Expression

Computes an arbitrary expression on time series fed to the node. It supports arithmentic, relational and logical operations.

Note

When combining arithmetic and relational/logical ops, we currently treat values > 0 as true and <= 0 as false. At some point we need to make it configurable.

Fields include:

Name	Data Type	Required	Description	Default	Example
expression	String	Required	The expression string to compute.	null	m2 / (m1 + m2)
as	String	Optional	A name to substitute for the metric name for time series emitted from this node. If the `as` config is missing, the expression ID is substituted as the metric name. Tags are preserved.	null	Percent
joinConfig	Object	Required	The join config to use when combining series.	null	See the Join section below.
interpolatorConfig	List	Required for now	A list of interpolator configs for the downsampler to deal with empty buckets.	null	See Interpolators
infectiousNan	boolean	Optional	Whether or not NaNs from the source data should infect each timestamp when aggregating values. E.g. if one value out of 20 are `NaN` for a timestamp and this is true, the timestamp will return a `NaN`. If all values for the timestamp are `NaN` then the result will be `NaN` regardless.	false	true

Variable Names

Variable names in expressions can be one of two values:

A TimeSeriesDataSource node ID such as m1 if the node had that ID. This is also the data source ID.
The full metric name such as sys.cpu.busy.

Literals

Literals may also be used such as:

Integers
Double precision floating point values
true or false

Operators

Currently supported operators include:

+ - Addition
- - Subtraction
* - Multiplication
/ - Division
% - Modulo
>, <, ==, !=, <=, >= - Conditionals
AND, OR, NOT - Relationals
? : - Ternary/Conditional Expression

Substitution

When a value is missing at a given timestamp for either side of an expression and the interpolator does not return a literal value, a value may be subsituted based on the operator in order to provide a useful result.

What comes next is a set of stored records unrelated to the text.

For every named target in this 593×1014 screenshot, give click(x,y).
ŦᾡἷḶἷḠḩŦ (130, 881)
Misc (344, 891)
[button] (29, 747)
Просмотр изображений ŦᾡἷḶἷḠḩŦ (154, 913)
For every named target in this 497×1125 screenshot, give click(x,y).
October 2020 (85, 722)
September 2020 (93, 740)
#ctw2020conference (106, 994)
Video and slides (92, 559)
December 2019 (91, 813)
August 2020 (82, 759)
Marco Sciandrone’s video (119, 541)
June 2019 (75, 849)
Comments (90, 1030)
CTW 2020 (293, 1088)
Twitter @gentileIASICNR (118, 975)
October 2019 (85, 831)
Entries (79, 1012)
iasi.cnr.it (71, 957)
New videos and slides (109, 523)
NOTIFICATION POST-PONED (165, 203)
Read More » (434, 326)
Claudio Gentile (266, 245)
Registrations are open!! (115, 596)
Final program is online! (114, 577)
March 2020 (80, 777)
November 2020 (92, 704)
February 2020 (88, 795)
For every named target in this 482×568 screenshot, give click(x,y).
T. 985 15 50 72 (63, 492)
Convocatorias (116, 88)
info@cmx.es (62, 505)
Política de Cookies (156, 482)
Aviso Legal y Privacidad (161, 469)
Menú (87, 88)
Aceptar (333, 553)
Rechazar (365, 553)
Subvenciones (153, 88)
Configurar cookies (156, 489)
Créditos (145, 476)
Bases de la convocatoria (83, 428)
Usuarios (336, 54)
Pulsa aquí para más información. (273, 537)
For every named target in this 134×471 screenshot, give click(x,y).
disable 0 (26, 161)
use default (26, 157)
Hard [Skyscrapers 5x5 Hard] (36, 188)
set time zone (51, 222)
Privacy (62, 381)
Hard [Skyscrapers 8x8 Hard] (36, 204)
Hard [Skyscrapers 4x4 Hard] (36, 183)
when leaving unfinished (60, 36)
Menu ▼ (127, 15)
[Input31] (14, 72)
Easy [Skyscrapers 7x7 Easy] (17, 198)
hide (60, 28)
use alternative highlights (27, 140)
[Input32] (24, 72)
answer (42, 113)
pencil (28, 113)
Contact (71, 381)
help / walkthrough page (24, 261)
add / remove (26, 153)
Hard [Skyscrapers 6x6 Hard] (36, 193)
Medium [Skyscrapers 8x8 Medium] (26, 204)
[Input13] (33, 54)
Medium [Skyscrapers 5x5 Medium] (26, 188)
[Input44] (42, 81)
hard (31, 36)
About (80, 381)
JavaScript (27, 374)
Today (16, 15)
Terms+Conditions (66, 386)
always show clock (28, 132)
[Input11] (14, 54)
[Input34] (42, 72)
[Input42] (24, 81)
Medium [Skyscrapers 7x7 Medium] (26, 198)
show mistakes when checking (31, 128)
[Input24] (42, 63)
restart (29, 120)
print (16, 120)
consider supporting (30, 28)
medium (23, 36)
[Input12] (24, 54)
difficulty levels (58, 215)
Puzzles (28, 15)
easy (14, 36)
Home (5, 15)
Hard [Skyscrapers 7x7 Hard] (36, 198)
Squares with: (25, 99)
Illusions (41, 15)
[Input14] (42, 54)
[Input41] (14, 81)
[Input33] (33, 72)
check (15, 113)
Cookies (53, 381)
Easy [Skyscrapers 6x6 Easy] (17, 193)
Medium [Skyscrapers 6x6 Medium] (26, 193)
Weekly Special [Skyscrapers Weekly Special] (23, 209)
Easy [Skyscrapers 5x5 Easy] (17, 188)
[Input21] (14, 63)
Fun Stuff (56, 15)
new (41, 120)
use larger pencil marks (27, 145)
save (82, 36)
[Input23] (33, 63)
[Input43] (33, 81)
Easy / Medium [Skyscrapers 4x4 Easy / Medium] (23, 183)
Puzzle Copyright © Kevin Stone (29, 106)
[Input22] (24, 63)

For addition and subtraction, missing values are treated as zero.
For all other operations, missing values are treated as infectious NaNs.

Ternary or Conditional Expressions

A ternary expression is a simple if/else statement that evaluates a condition and returns one value if the result is true and a different value if the result is false. V3 supports single level ternary expressions at this time (nesting to come in the future).

The condition of a ternary can be one of:

A relational condition such as m1 > 1 AND m2 > 1 ? 1 : 0
A logical condition such as m1 > 1 ? 1 : 0
A single metric such as m1 ? m1 : NaN in which case the value of the condition metric is treated as boolean according to the rules at the top of this document.

Note that NaN can be used as a literal in a ternary operand but not in the condition (yet).

Joining Time Series

Because multiple time series are received in an expression node from multiple sources, the time series must be grouped so that time series from source A match up with those from source B based on the tag values. Additionally, when two time series are matched, the data points at each timestamp must be aligned as well.

Note

We highly recommend that you apply a downsampling operator to all data sources before linking them into an expression node so that the values align cleanly and interpolation is skipped.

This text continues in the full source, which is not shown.